Widespread Internet attacks, such as Distributed Denial of Service (DDoS) attacks and active worm attacks, have been major threats to the Internet in the recent past. Although tremendous research effort has focused on this domain, the defense against these attacks remains challenging for one reason: the attacks are evolving intelligently based on their knowledge of defense mechanisms. In other words, the attacks are becoming more intelligent and effective through defense-oriented evolution in order to defeat existing defense systems. The objectives of this dissertation are to obtain deep insight about these defense-oriented attacks and to address the challenges in defense against them. While multiple elements define a specific defense system, the most important ones are the system infrastructure and algorithms. The evolving defense-oriented attacks can exploit and leverage the knowledge of infrastructure and algorithms in the defense systems in order to counteract them. Hence we can classify defense-oriented widespread Internet attacks into infrastructure-oriented and algorithm-oriented attacks. In this dissertation, we investigate a variety of such attacks and design new and more effective countermeasures against them. For infrastructure-oriented attacks, we study two classes of new attacks that target different aspects of the defense system infrastructure. First, we investigate intelligent DDoS attacks which aim to infer architectures of the DDoS-defending Secure Overlay Forwarding Systems (SOFS) to launch attacks more efficiently than ordinary random DDoS attacks. Second, we study the invisible LOCalization attack which can obtain location information of Internet Threat Monitoring (ITM) systems. In order to counteract these new attacks, we provide enhancements for SOFS and ITM systems. For algorithm-oriented attacks, first we study a class of new active worms, the Varying Scan Rate Worm, which deliberately varies its port scan rate during propagation to evade detection by existing network-based worm detection algorithms.

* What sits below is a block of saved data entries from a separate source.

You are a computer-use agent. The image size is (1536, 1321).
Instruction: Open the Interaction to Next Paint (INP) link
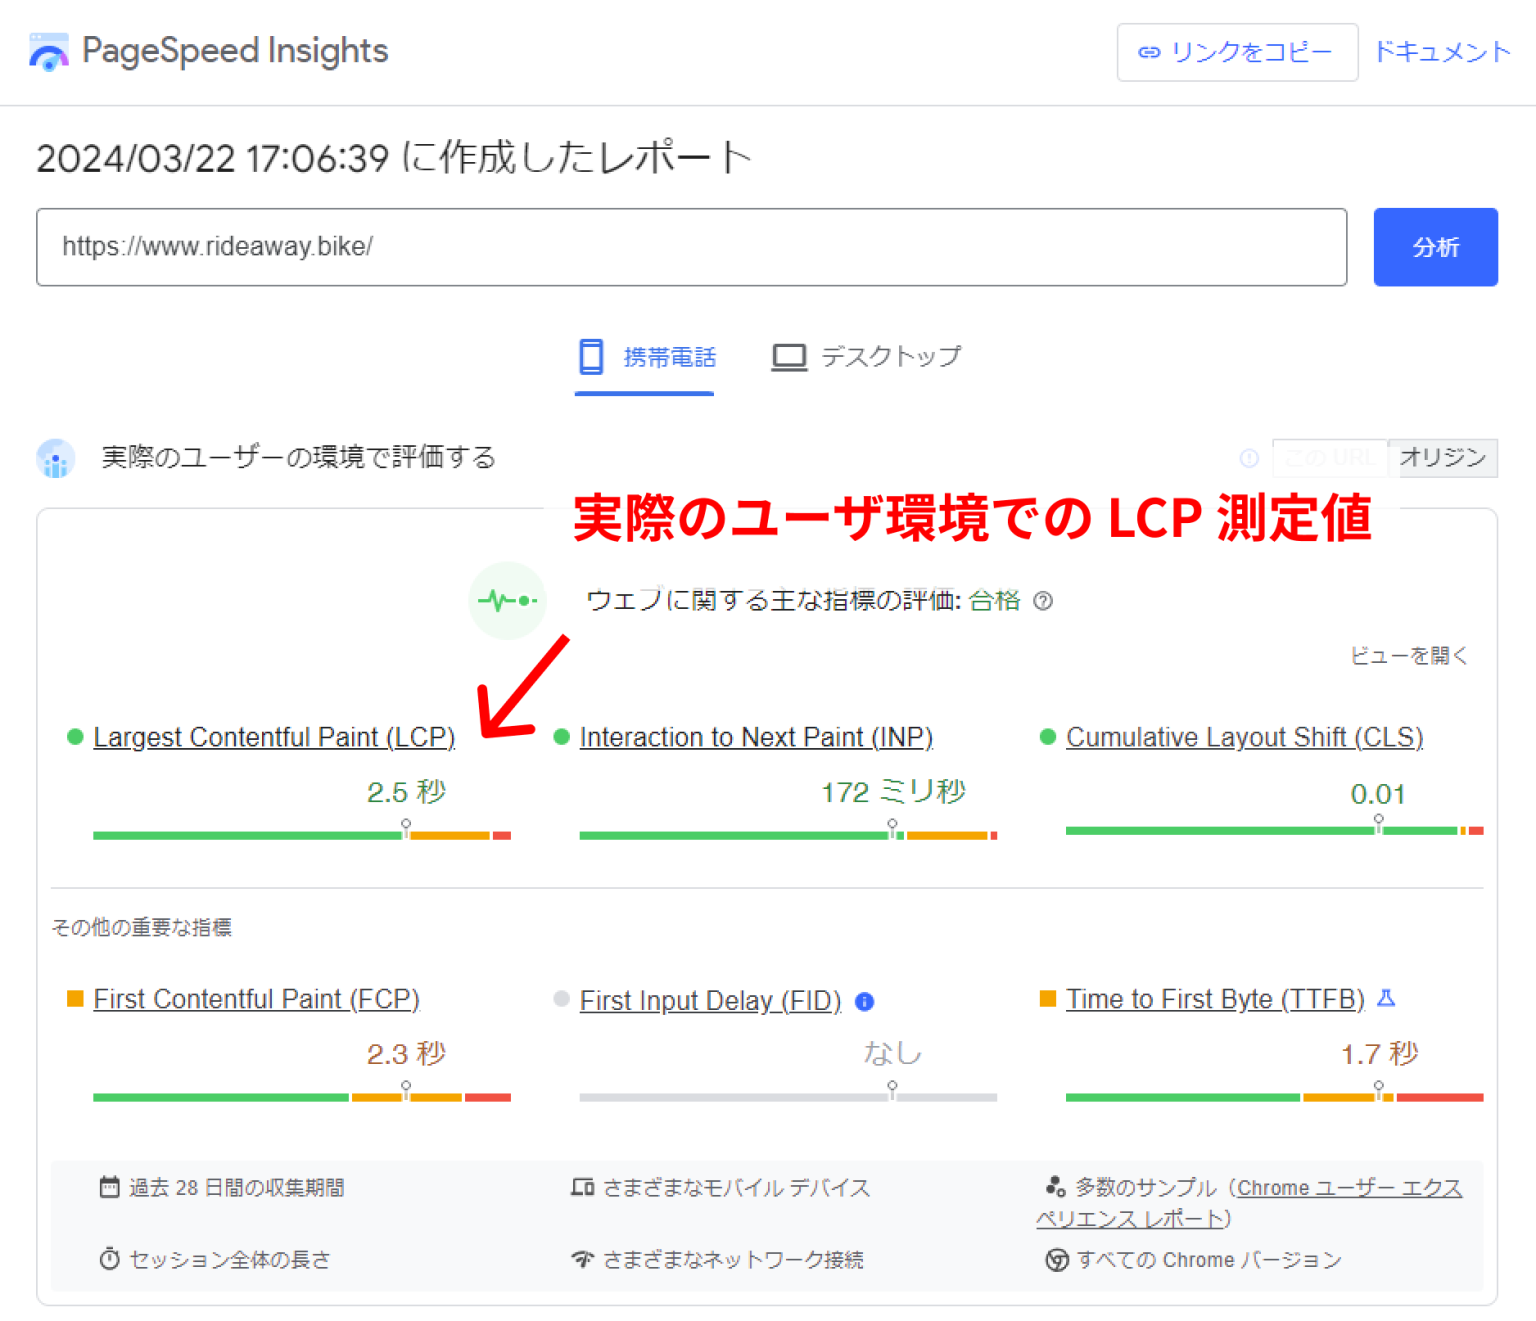pos(756,737)
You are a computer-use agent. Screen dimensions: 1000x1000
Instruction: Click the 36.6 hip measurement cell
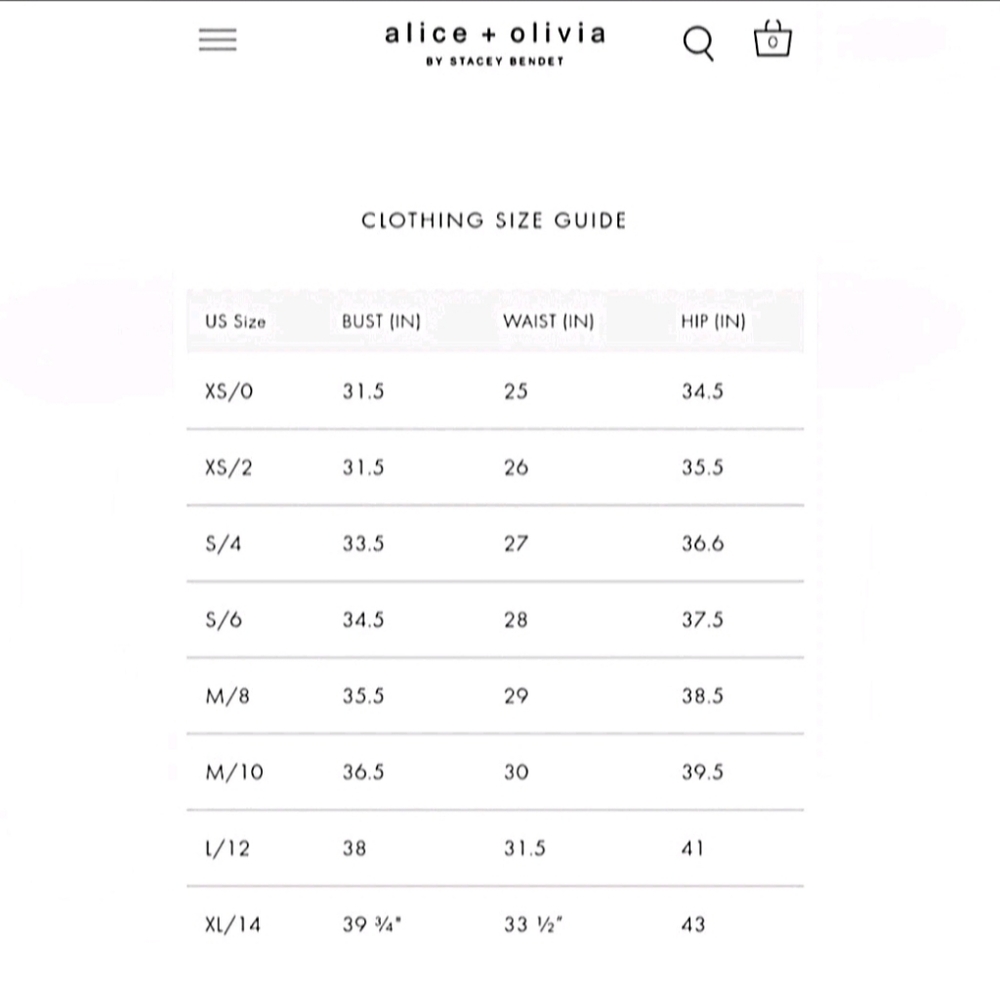pyautogui.click(x=703, y=543)
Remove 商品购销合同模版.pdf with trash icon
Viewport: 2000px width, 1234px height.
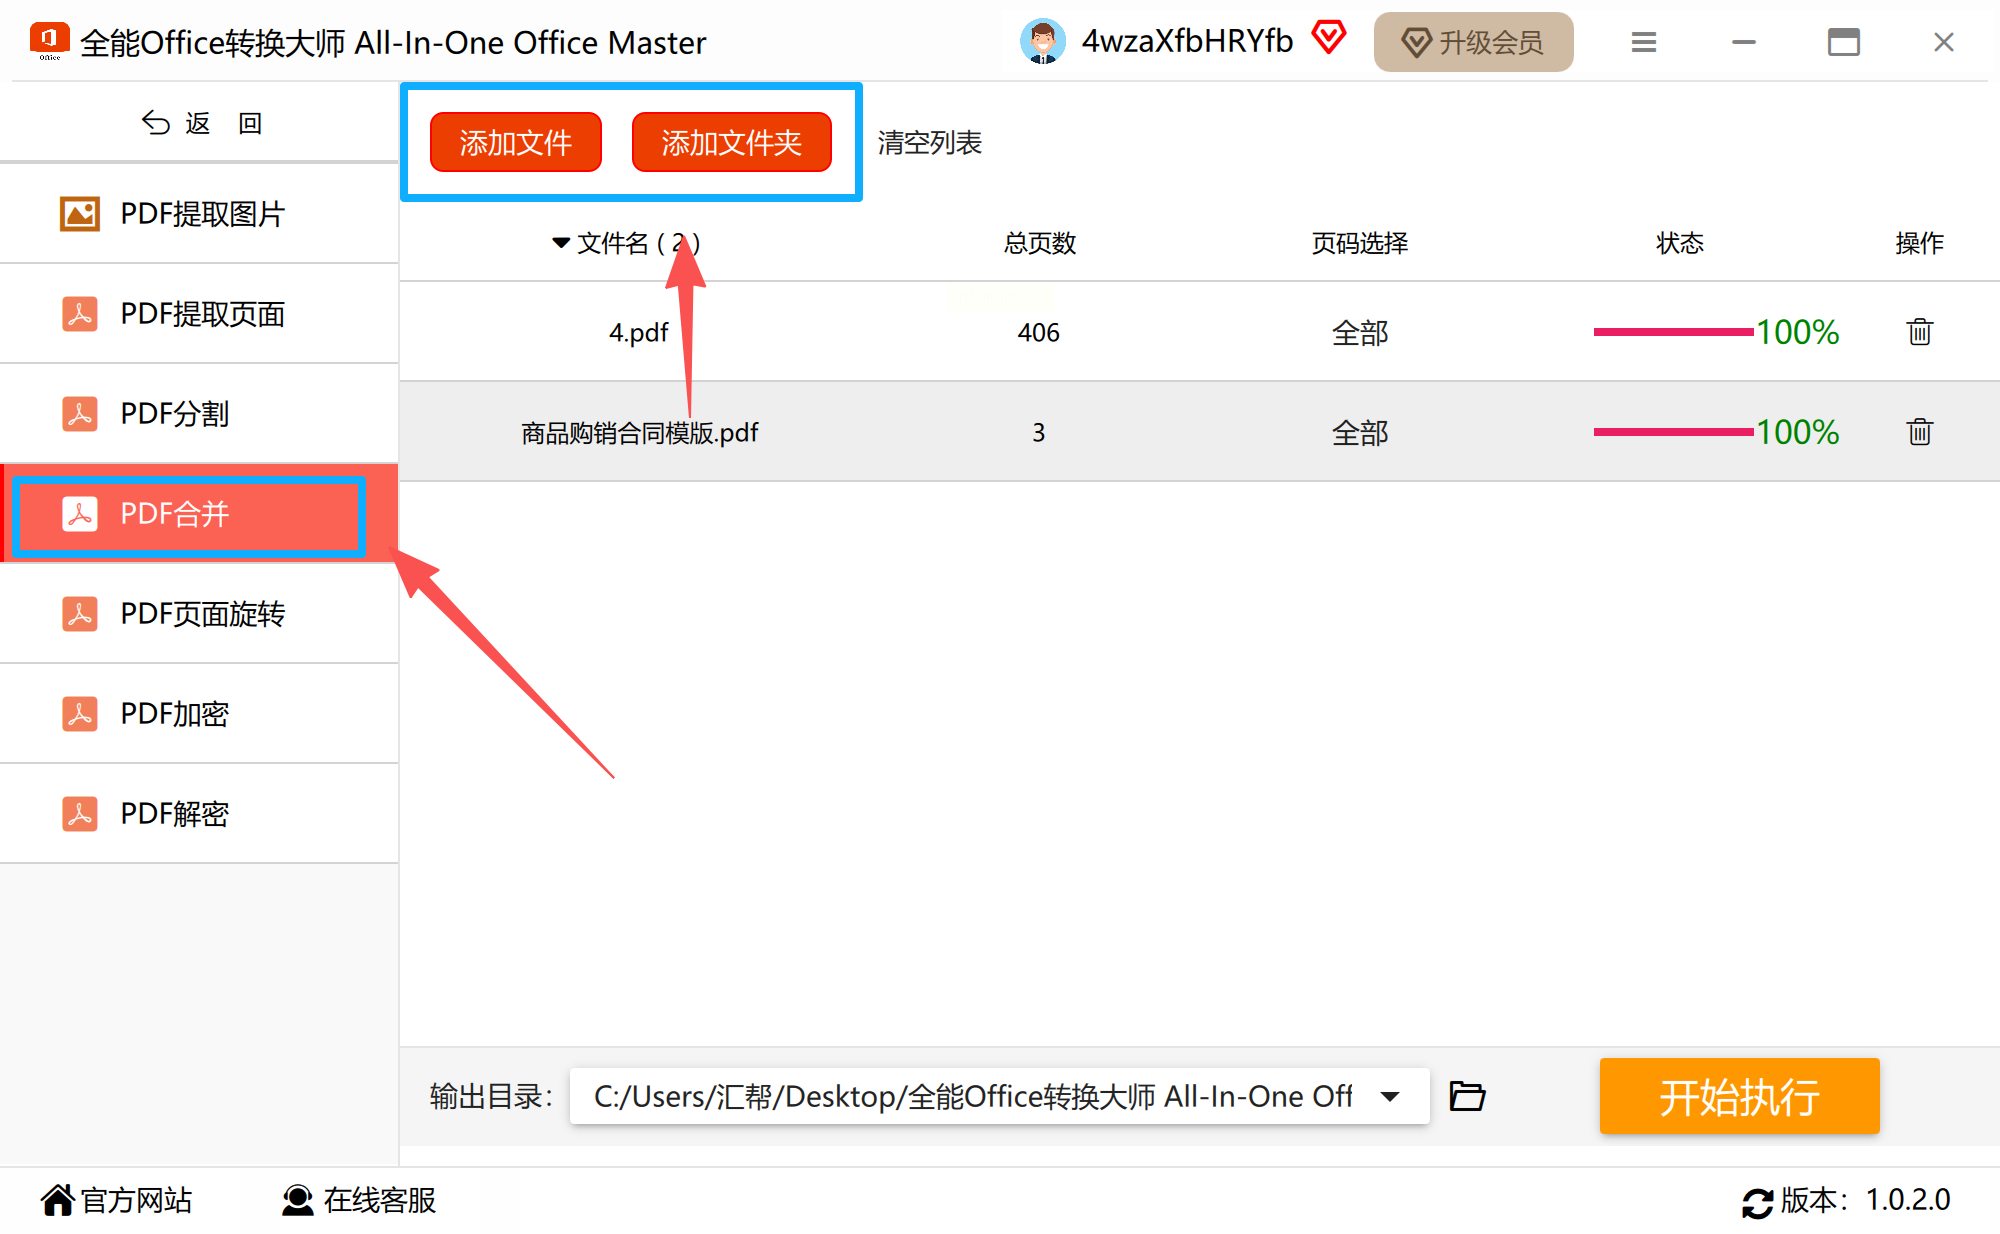tap(1919, 432)
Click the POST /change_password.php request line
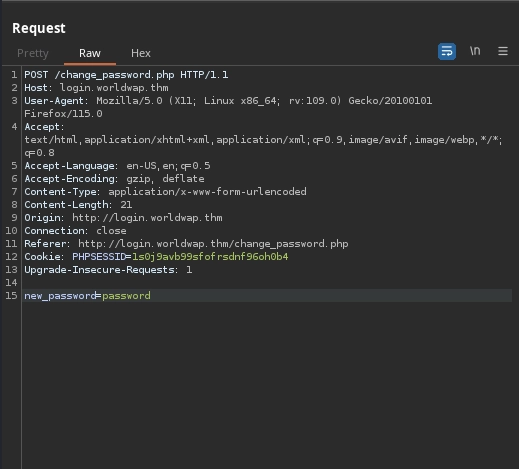The width and height of the screenshot is (519, 469). [126, 75]
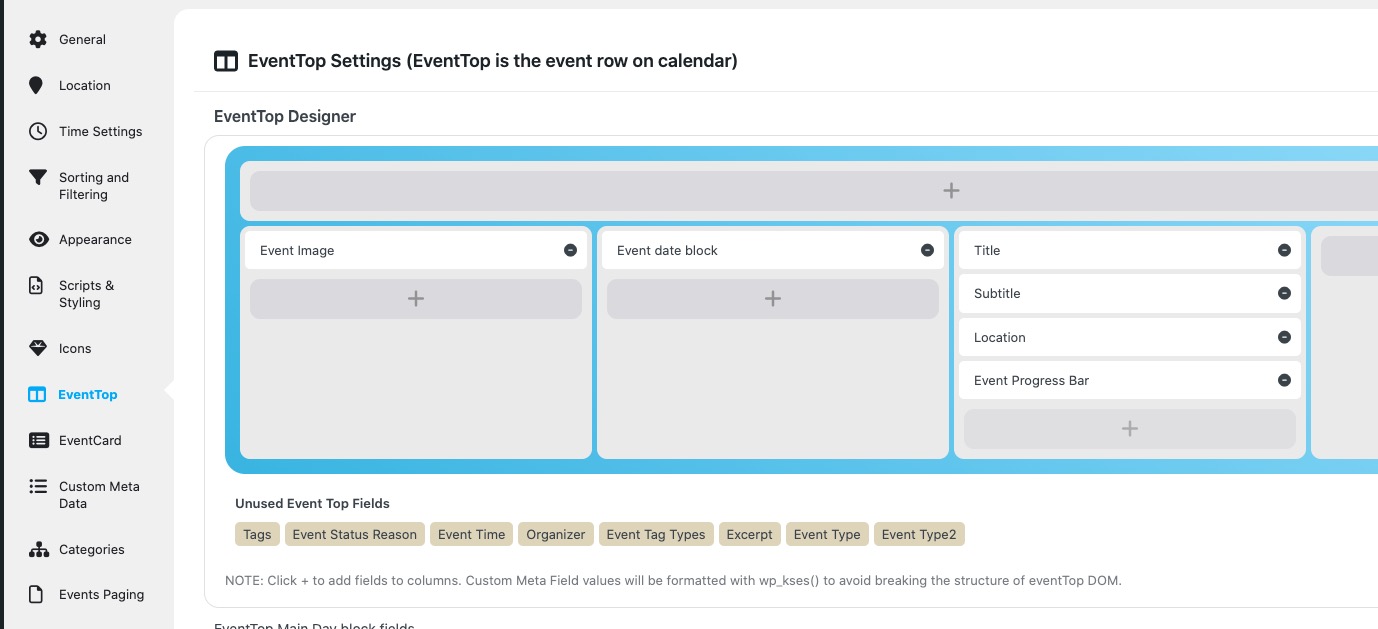
Task: Open Time Settings clock icon
Action: coord(38,131)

Second, we focus on polymorphic worms which change or possess new signatures to defeat existing host-based worm detection algorithms. Furthermore, we provide new and more effective detection approaches against these new worms. The war between attackers and defenders is never ending. We believe this dissertation lays a foundation to deeply understand the evolution of widespread Internet attacks and to enhance defenses against them.